Neither of these men is famous for his intensity. Tsonga often seems too secure in his place near the top of the food chain, as if he knows he can play with his food with no fear of having it eat him. Querrey is a sensitive, emotional kid who admits he slumped badly last year because of a broken engagement. In this match, though, both of them were fiercely absorbed. And by the fourth and fifth sets it was clear that they were of equal will and determination.
One of the reasons I’ve always loved those icy, old-school shootouts at Wimbledon is because the turning points were sometimes extremely subtle and often really interesting. You watch someone for three or four hours and it’s easy to miss it when he blinks. In this one, though, the blink by Querrey on the first day of play was unmistakable. It was that second break of the match, with Tsonga struggling to stay in the match at 2-1 in the fourth and Querrey serving.
The game flew by in a flash: A backhand pass by Tsonga followed by three swift forehand errors by Querrey—bang, bang bang—was all it took. Querrey took his eye off the proverbial ball for a moment, after nearly two-and-a-half hours of uninterrupted concentration, and that was that.

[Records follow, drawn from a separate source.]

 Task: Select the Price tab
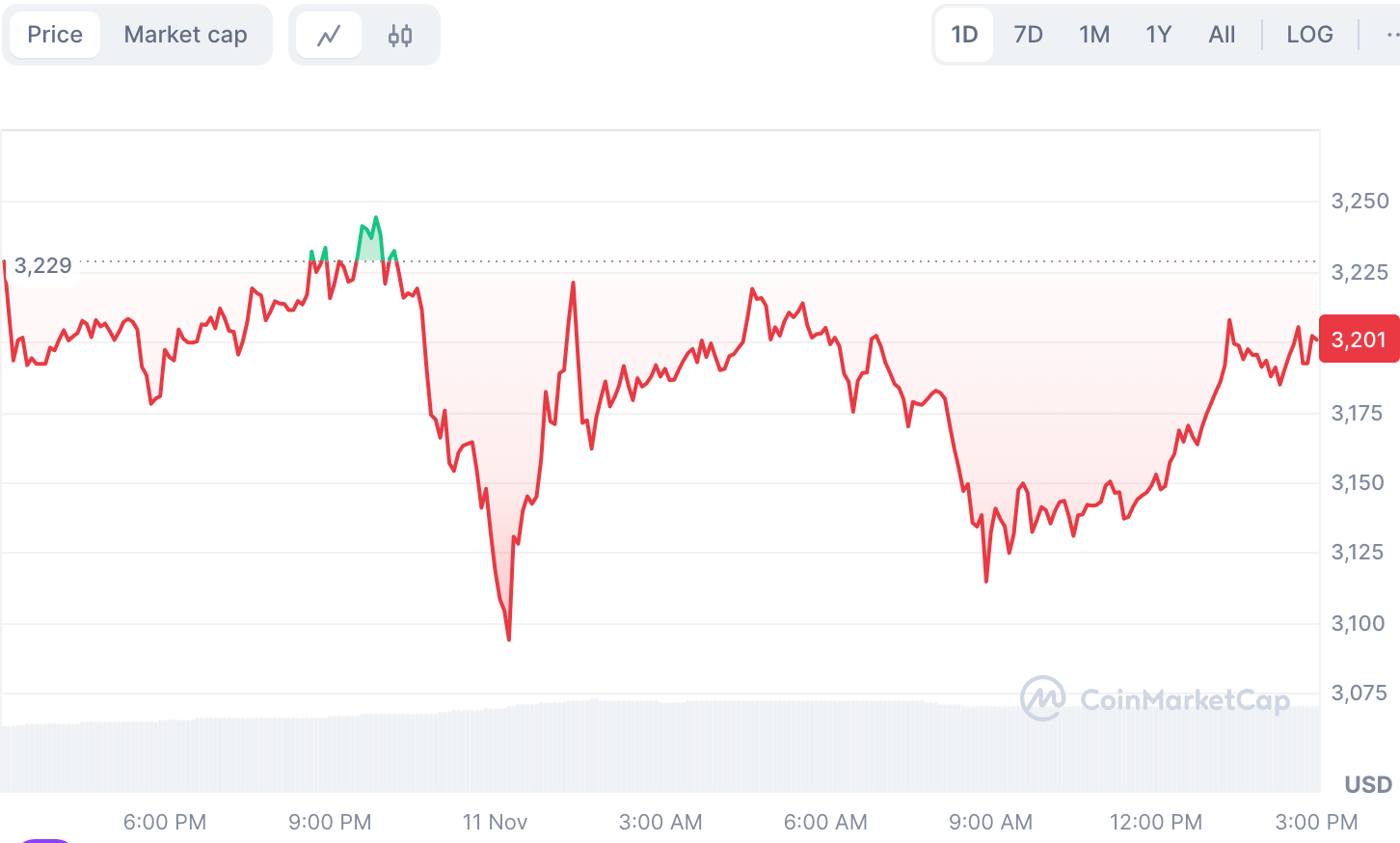coord(55,35)
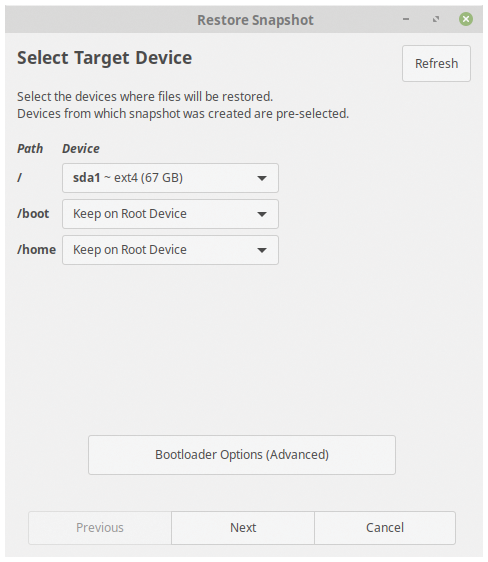This screenshot has height=562, width=488.
Task: Click the Refresh button
Action: 436,63
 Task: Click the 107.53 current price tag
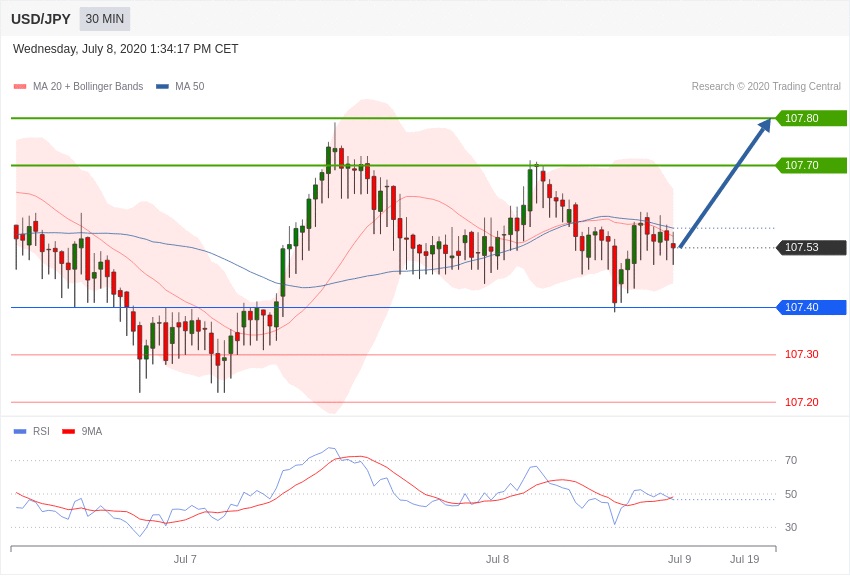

It would be easy to say that break cost Querrey the match, but that makes it hard explain away the fact that Querrey later had a match point, with Tsonga serving at 5-6 in the fifth set. It was a doozy, too, saved by Tsonga thanks only to his mobility and cat-quick reflexes. The point began with a brief rally, after which Tsonga drew Querrey to the net for an up-close exchange. That ended when Tsonga, anticipating a clever cross-court scoop by Querrey, cut off the ball with a backhand volley winner. He then went on to hold.
Undaunted, Querrey responded with a strong hold. After all, he had been in a similar situation before, out on Court 2, with light leaching out of the air, in a match with historic implications. That day, almost exactly two years ago, Querrey would lose before night fell to Marin Cilic, 17-15 in the fifth, in five hours and 31 minutes. Today he had to be thinking: #Redemption.
When play resumed, Querrey’s opening statement consisted of four straight unreturnable serves. It was a good start, but Tsonga’s resolve of the day before also returned; thus, the men traded serves for six games to reach 12-all.
Querrey issued an ominous double fault to start the next game, but he produced three unreturnable serves and looked safe at 40-15. But his first serve and forehand then suddenly deserted him. Two errors made it deuce. Tsonga then produced a backhand pass to reach break point. His forehand failed him, but from deuce Querrey pasted a backhand wide of the line and Tsonga had another break chance. He converted it when he took the initiative in a high-quality rally to approach behind a forehand. Querrey yanked the backhand pass out, couldn’t break Tsonga in the next game, and suddenly it was all over.
Once again, the lion was king of the jungle.